Task set:
(1) Echo the passage on the Riverside and Zodiac murders word for word, starting at "Avery began his" and ending at "the same person.".
(2) Render the lines of the rows as a Markdown table with the columns No. and Line, starting at the line containing "Select the screw labelled 610" and ending at the line containing "click(x=267, y=165)", both included. Number each line in order and omit blank lines.

Reading passage:
--------------------------------------------------

A few years ago in Riverside, California, a young girl was murdered, just about, I believe, on “Halloween” evening! I could write a much longer letter, citing the similarities between Zodiac’s case and this murder, which occurred in Riverside but if the police department cannot see said comparative similarities between these two cases, then I will take a “slow boat to China,” even if these two crimes were committed by two different people! I think, after all the facts are studied, regarding both of these cases, if police have not already investigated these possibilities and are not already aware of the “Riverside case,” then, even so perhaps they should look into it….

Letters to newspapers, “similar erratic printing” find out about these two different cases ….Give Captain Cross a call on the phone, he knows that “I do not quit.”

Mr. Avery, I will give you a call in the near future, please look into the case, the Riverside police have a wealth of information, so does San Francisco, let us hope that they are not too proud to work together, and if they already are, let us hope that there has been an exchange of information….

Avery began his investigation by visiting Riverside and reviewing their evidence, locating the year-old letter from the Chief of the Riverside Police to a Napa County Detective in which he presented his opinions on the similarity between the Bates murder and the crimes committed by the Zodiac. Avery studied the many letters sent to both the Riverside police and press, which included some with what appeared to be a “Z” used as a signature.

On his insistence, a meeting was arranged and detectives from San Francisco, Solano and Napa Counties were invited to compare notes on the Bates murder and the known Zodiac murders committed in their respective jurisdictions. It was the opinion of SFPD Inspector Bill Armstrong that the link between the Riverside Murder and the Zodiac crimes was strong enough to believe they were committed by the same person.

The handwriting left on the desk at the Riverside City College’s library was compared to the handwriting in the Zodiac letters by State handwriting expert Sherwood Morrill, who professed his professional opinion that they were written by the same man. The detectives from Riverside were less convinced of the connection, primarily due to the number of stab wounds received by Bates, something which had not been revealed to the other Counties, which had suggested it was perhaps a “Crime of Passion” or “Rage Killing”, something which was not evident in the Zodiac crimes.

--------------------------------------------------

Material for this exercise:
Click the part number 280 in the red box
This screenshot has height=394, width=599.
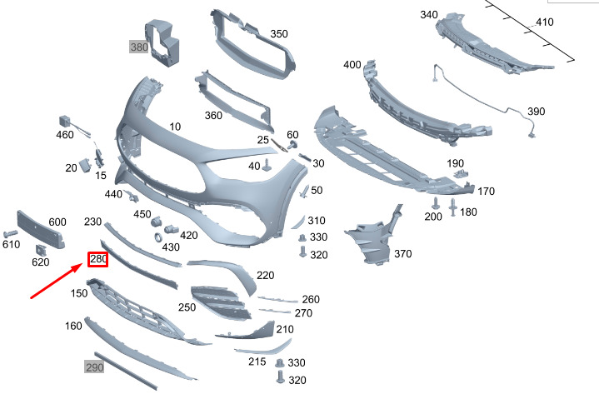click(x=97, y=260)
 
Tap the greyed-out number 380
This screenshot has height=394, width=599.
click(x=139, y=47)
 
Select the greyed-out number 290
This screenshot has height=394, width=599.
click(x=94, y=367)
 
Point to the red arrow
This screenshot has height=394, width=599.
click(x=56, y=281)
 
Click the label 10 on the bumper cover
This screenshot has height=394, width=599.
click(x=175, y=127)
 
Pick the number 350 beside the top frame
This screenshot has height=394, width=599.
click(x=279, y=34)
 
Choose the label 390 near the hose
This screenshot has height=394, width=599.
click(x=536, y=112)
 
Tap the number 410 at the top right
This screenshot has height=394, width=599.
click(x=544, y=22)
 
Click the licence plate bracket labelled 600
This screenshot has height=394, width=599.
click(x=40, y=230)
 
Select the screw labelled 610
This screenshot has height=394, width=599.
click(x=10, y=233)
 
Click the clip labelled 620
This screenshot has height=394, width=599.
click(x=41, y=250)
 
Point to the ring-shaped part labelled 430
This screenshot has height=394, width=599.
click(x=158, y=237)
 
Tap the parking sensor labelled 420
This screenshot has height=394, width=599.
click(x=171, y=229)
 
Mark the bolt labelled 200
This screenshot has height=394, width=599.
click(x=435, y=203)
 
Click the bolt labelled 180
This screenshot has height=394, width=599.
click(x=453, y=207)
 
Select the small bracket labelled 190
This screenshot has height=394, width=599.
click(x=461, y=174)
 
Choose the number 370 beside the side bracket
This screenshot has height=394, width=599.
click(x=402, y=254)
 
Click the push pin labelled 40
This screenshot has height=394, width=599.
click(x=267, y=165)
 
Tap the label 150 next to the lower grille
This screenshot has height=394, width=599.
click(x=79, y=293)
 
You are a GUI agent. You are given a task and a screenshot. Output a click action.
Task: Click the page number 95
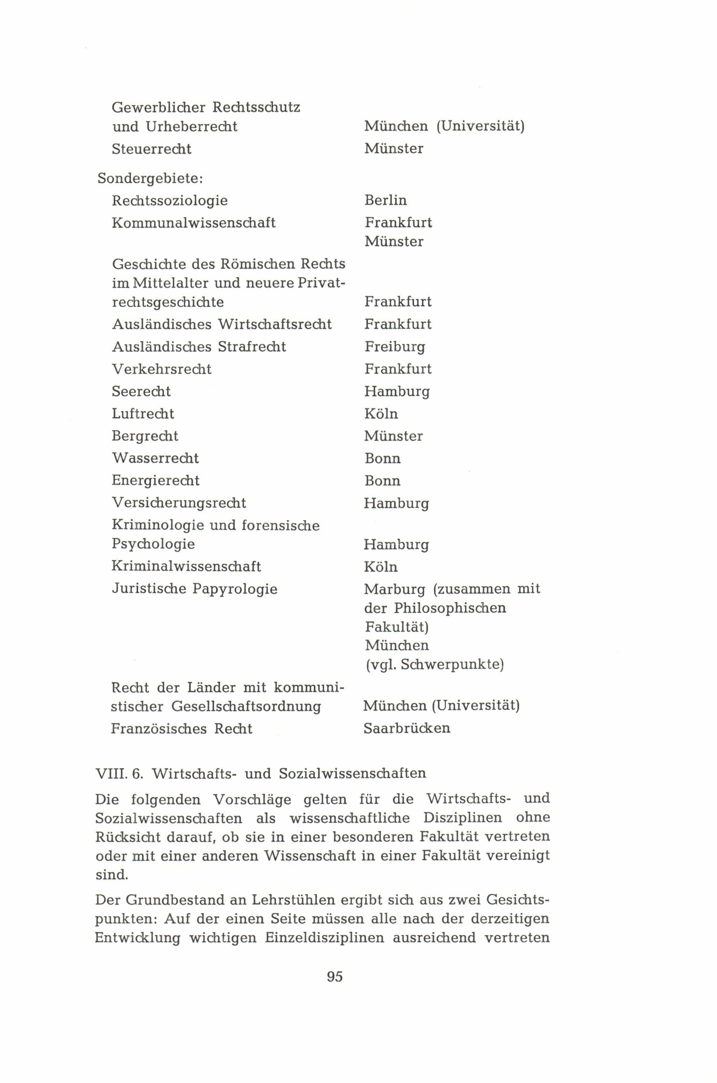[x=335, y=977]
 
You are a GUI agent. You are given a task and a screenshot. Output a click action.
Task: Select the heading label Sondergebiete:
[x=150, y=178]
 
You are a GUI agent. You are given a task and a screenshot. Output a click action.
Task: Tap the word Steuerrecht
[x=151, y=149]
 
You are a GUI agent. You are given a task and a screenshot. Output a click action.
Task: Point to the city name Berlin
[x=385, y=200]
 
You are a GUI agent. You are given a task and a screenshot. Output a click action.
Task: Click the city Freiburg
[x=395, y=347]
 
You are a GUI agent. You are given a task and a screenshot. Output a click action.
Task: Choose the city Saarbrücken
[x=407, y=728]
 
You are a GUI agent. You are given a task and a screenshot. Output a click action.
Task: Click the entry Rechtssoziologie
[x=169, y=201]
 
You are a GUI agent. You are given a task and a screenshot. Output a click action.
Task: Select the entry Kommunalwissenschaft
[x=193, y=223]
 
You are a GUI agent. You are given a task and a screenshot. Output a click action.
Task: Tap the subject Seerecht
[x=141, y=391]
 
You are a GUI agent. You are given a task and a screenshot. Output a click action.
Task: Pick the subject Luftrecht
[x=143, y=414]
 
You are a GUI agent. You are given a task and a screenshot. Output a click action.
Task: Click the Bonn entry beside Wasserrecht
[x=382, y=458]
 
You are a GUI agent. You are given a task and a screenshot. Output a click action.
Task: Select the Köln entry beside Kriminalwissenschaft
[x=380, y=567]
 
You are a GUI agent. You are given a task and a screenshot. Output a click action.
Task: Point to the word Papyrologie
[x=234, y=589]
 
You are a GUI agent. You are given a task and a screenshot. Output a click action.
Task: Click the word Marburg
[x=394, y=589]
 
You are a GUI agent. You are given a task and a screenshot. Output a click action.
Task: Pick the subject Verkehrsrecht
[x=161, y=369]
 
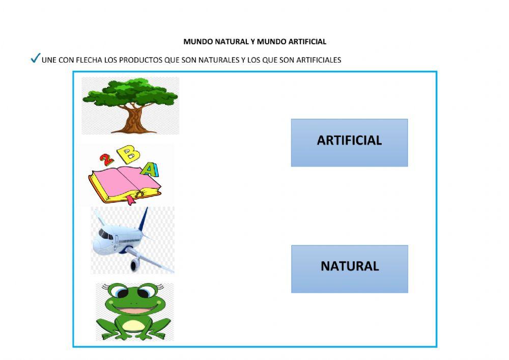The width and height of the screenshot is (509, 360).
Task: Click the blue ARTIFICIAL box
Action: pos(349,143)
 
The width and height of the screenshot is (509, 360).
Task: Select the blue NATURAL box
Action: pos(349,269)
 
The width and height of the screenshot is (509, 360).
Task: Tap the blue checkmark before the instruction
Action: pos(35,59)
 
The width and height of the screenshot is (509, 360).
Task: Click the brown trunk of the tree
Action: pos(134,120)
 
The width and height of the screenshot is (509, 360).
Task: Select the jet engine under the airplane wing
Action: pos(135,264)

--------------------------------------------------

Results for each task:
(1)
Avery began his investigation by visiting Riverside and reviewing their evidence, locating the year-old letter from the Chief of the Riverside Police to a Napa County Detective in which he presented his opinions on the similarity between the Bates murder and the crimes committed by the Zodiac. Avery studied the many letters sent to both the Riverside police and press, which included some with what appeared to be a “Z” used as a signature.

On his insistence, a meeting was arranged and detectives from San Francisco, Solano and Napa Counties were invited to compare notes on the Bates murder and the known Zodiac murders committed in their respective jurisdictions. It was the opinion of SFPD Inspector Bill Armstrong that the link between the Riverside Murder and the Zodiac crimes was strong enough to believe they were committed by the same person.

(2)
| No. | Line |
|---|---|
| 1 | Select the screw labelled 610 |
| 2 | This screenshot has height=394, width=599. |
| 3 | click(x=10, y=233) |
| 4 | Click the clip labelled 620 |
| 5 | This screenshot has height=394, width=599. |
| 6 | click(x=41, y=250) |
| 7 | Point to the ring-shaped part labelled 430 |
| 8 | This screenshot has height=394, width=599. |
| 9 | click(x=158, y=237) |
| 10 | Tap the parking sensor labelled 420 |
| 11 | This screenshot has height=394, width=599. |
| 12 | click(x=171, y=229) |
| 13 | Mark the bolt labelled 200 |
| 14 | This screenshot has height=394, width=599. |
| 15 | click(x=435, y=203) |
| 16 | Click the bolt labelled 180 |
| 17 | This screenshot has height=394, width=599. |
| 18 | click(x=453, y=207) |
| 19 | Select the small bracket labelled 190 |
| 20 | This screenshot has height=394, width=599. |
| 21 | click(x=461, y=174) |
| 22 | Choose the number 370 beside the side bracket |
| 23 | This screenshot has height=394, width=599. |
| 24 | click(x=402, y=254) |
| 25 | Click the push pin labelled 40 |
| 26 | This screenshot has height=394, width=599. |
| 27 | click(x=267, y=165) |